__Exercise goal__: For this exercise, please return exactly the line containing "The image size is (1080, 692)." and each line after it through the end of the records, with no pictures included.

Saved data entries

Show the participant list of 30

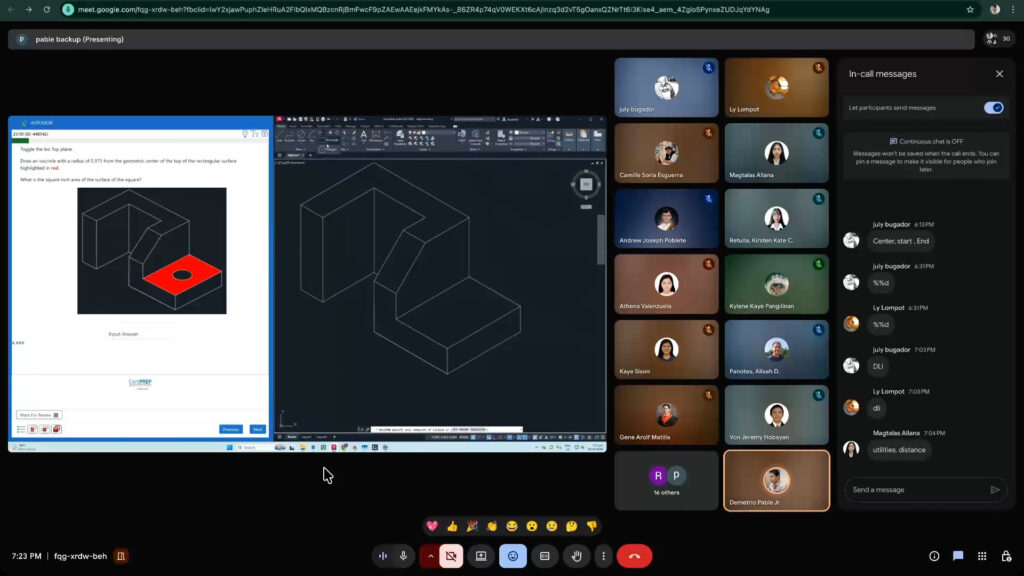997,39
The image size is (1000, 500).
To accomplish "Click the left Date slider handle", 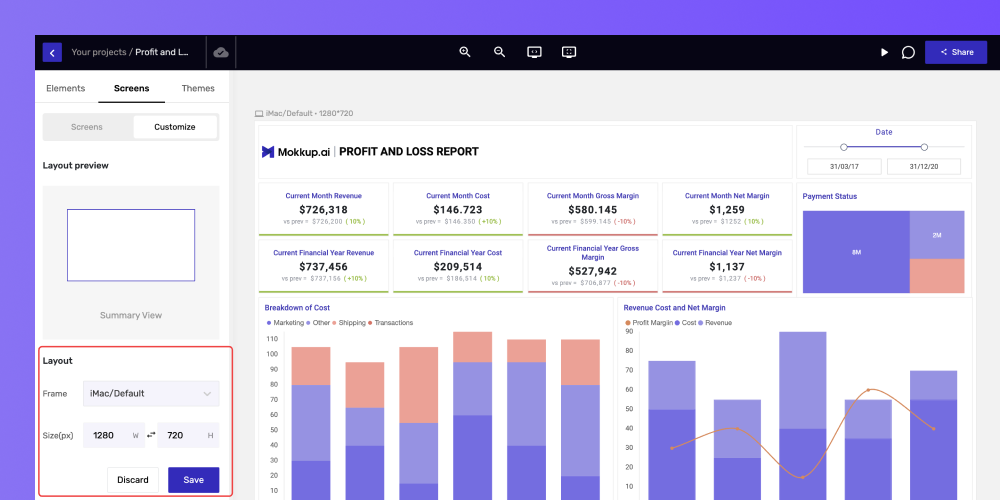I will point(844,147).
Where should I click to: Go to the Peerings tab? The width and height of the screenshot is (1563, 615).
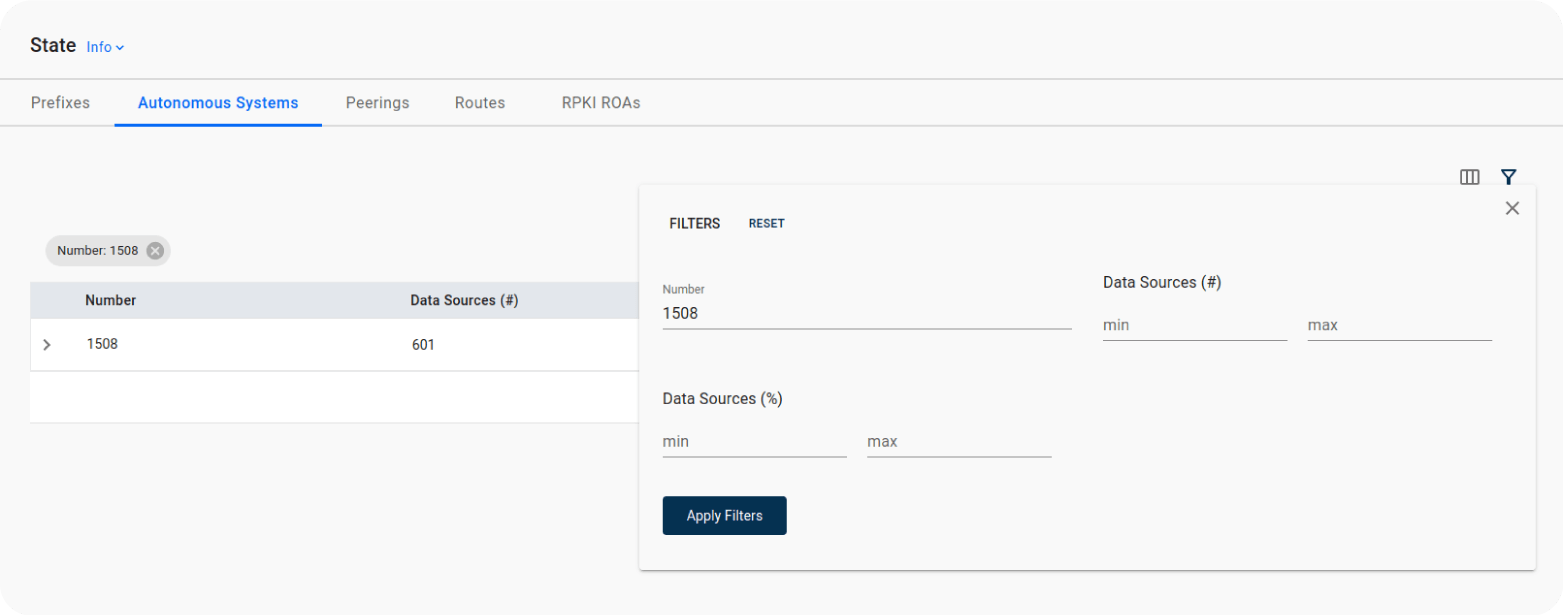[x=377, y=103]
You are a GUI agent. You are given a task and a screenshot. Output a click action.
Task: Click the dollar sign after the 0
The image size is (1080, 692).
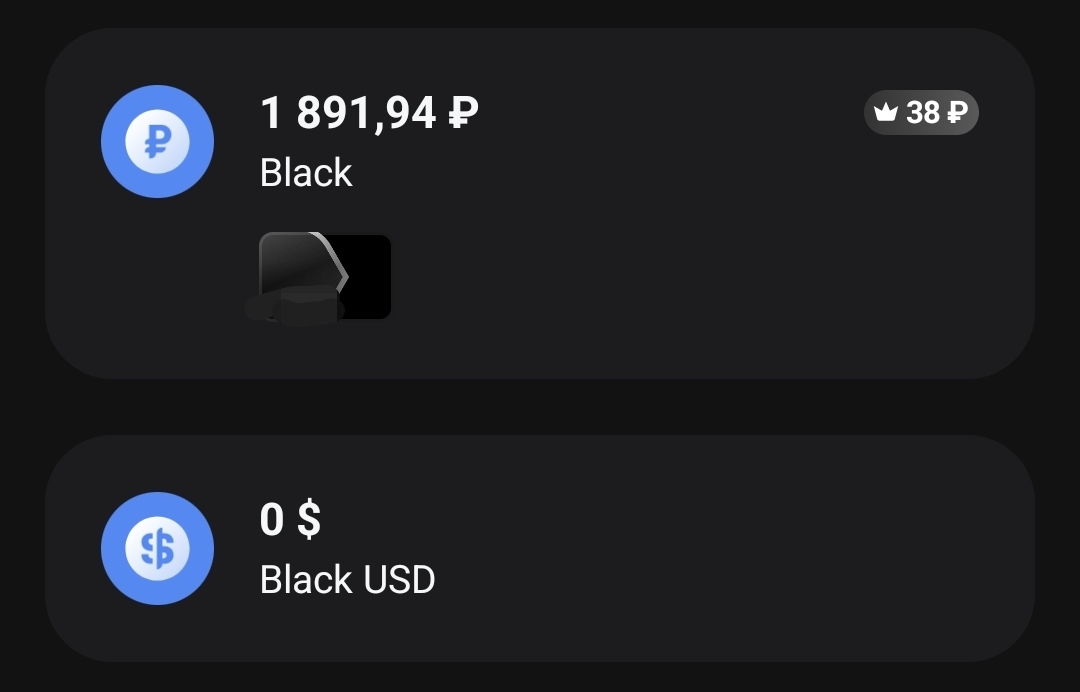coord(309,519)
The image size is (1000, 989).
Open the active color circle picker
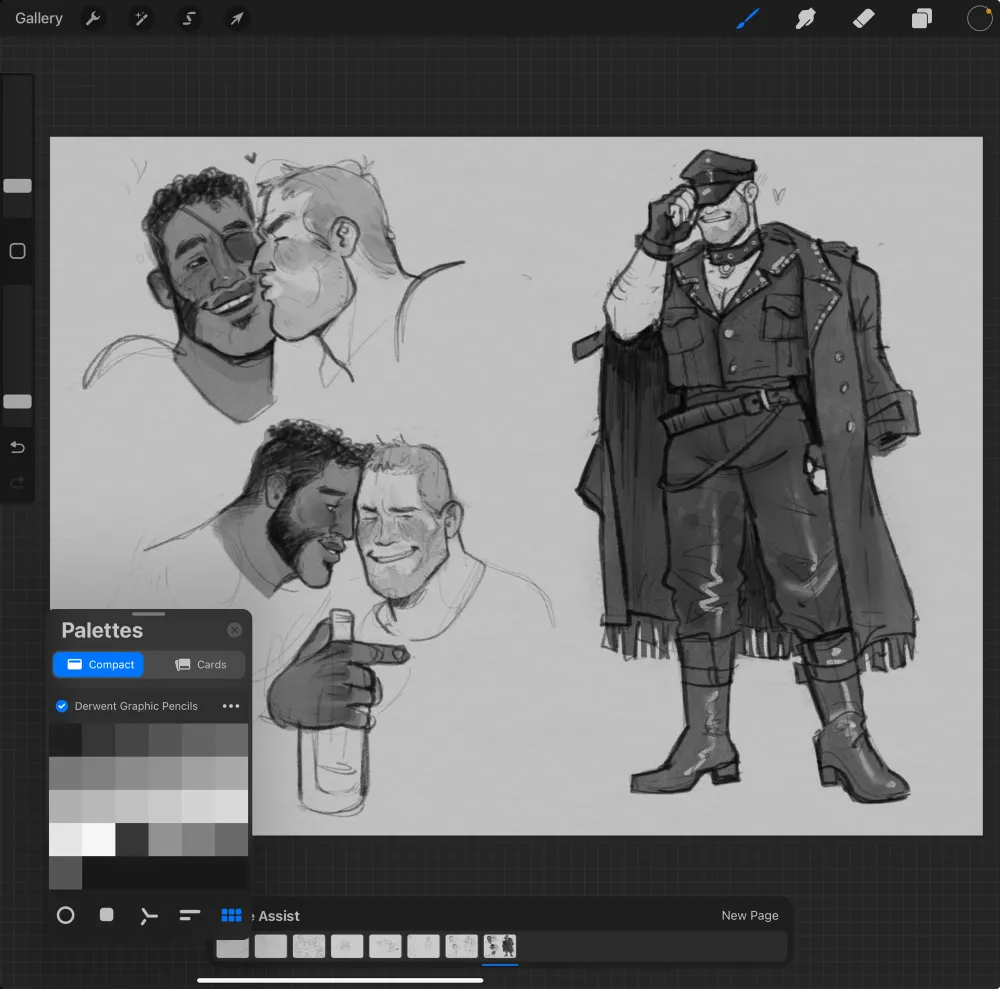pos(979,18)
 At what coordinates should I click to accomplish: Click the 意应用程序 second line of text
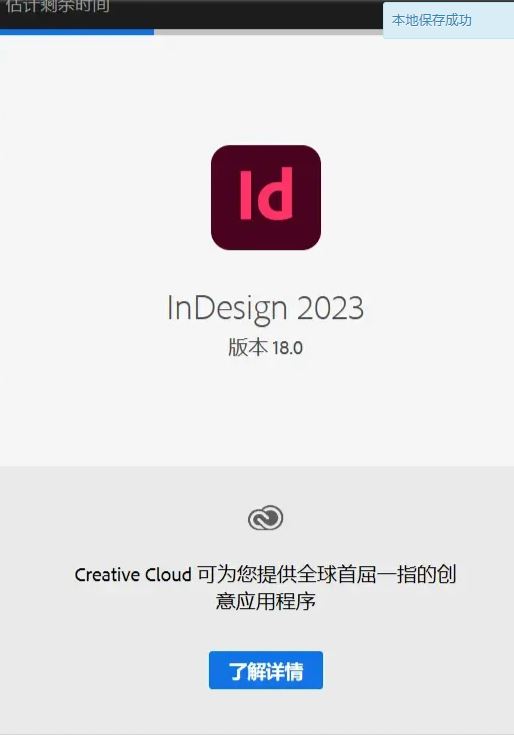pos(265,601)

__Exercise response__:
The image size is (1080, 692).
coord(309,519)
The image size is (1000, 989).
Open the active color circle picker
pos(979,18)
 At what coordinates should I click to accomplish: Click the 意应用程序 second line of text
pos(265,601)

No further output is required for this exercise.